6 Sampling Distribution of the Mean
The last two chapters has prepared us with foundation to start learning about statistical inference promised in Chapter 1. Recall that while descriptive statistics focuses on describing the sample data, inferential statistics tries to make conclusion about the population.

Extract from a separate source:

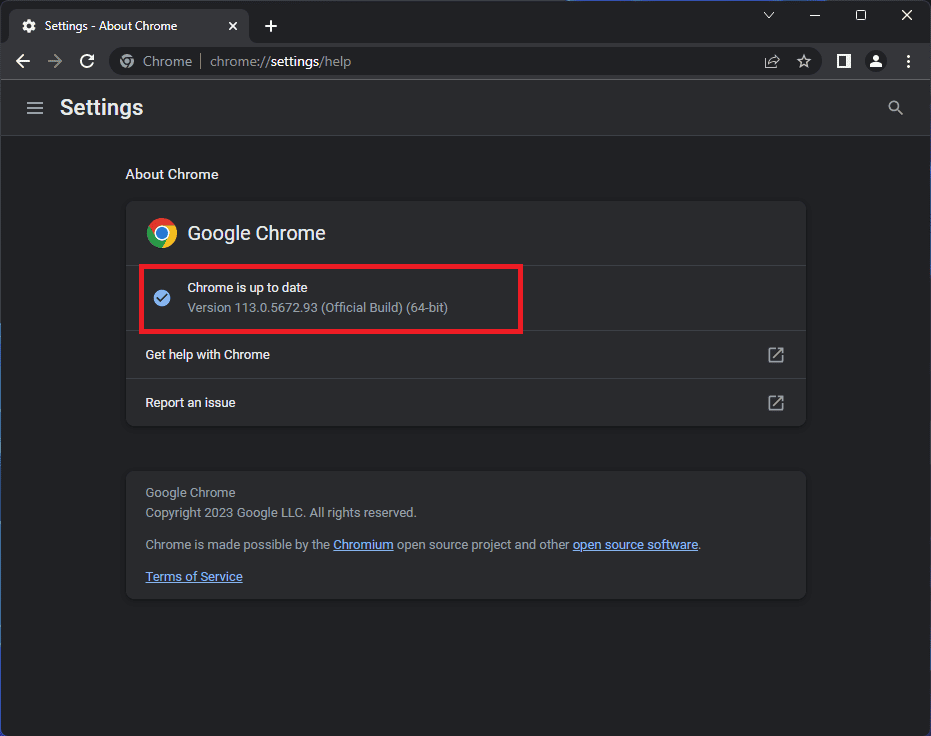This screenshot has height=736, width=931.
Task: Click the share page icon
Action: [x=772, y=61]
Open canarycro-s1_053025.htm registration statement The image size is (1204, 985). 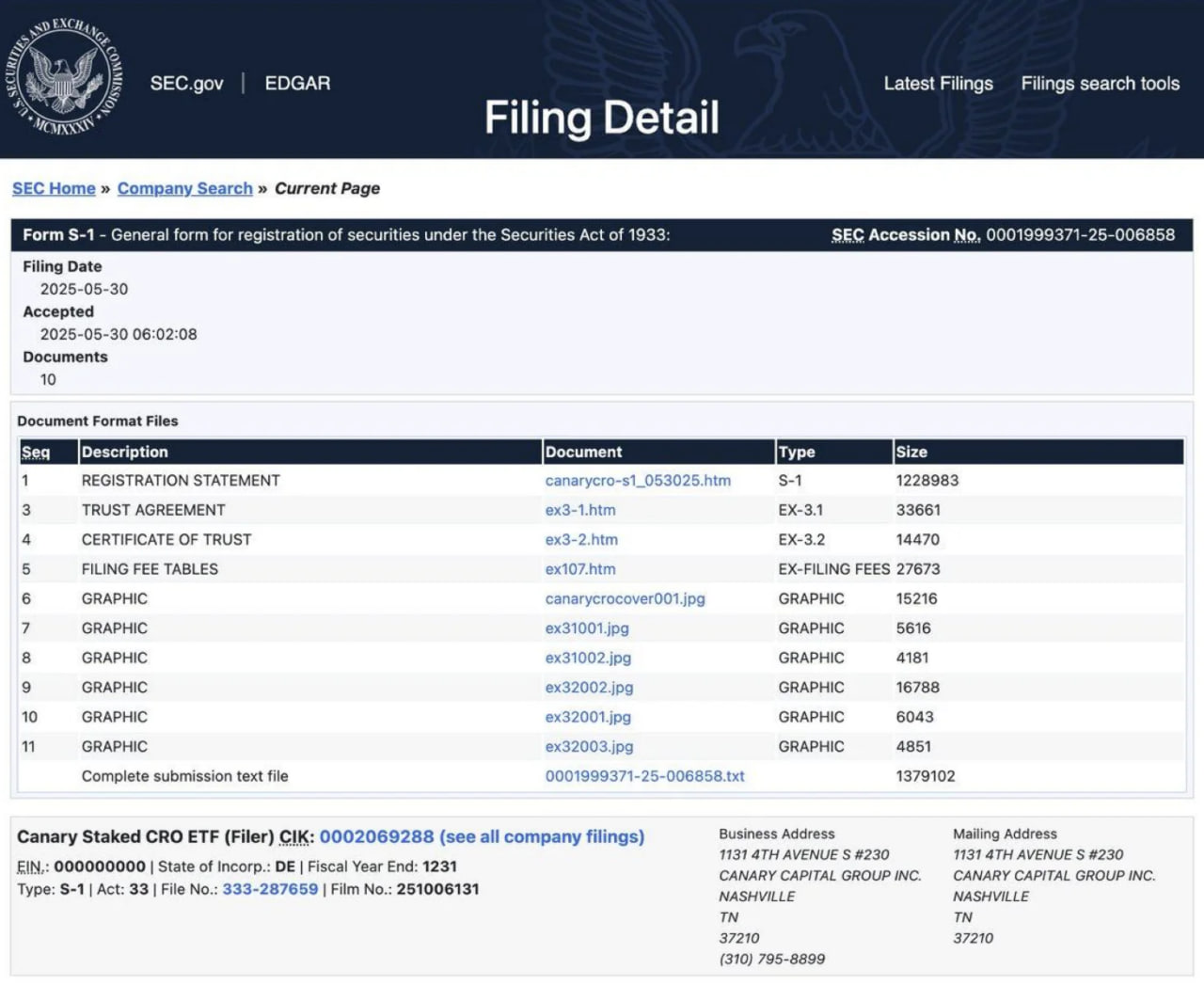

In this chapter, we will focus on the conclusion about the mean parameter in the population. Think about it: we usually want to ask questions like: What is the average height of Canadian men/women? How much does a Canadian earn on average? … In these cases, the mean of the population is exactly what we are interested in.
6.1 Sampling Distribution
6.1.1 Sample Random Variables
Consider a probabilistic experiment and \(n\) trials of that specific probabilistic experiment. Suppose we are interested in the random variable \(X\) of the probabilistic experiment. Since the outcome of each trial (run) is unknown unless we actually conduct the trials, the value of \(X\) for each trial is also unknown. Thus, they are also random variables, defined as follows.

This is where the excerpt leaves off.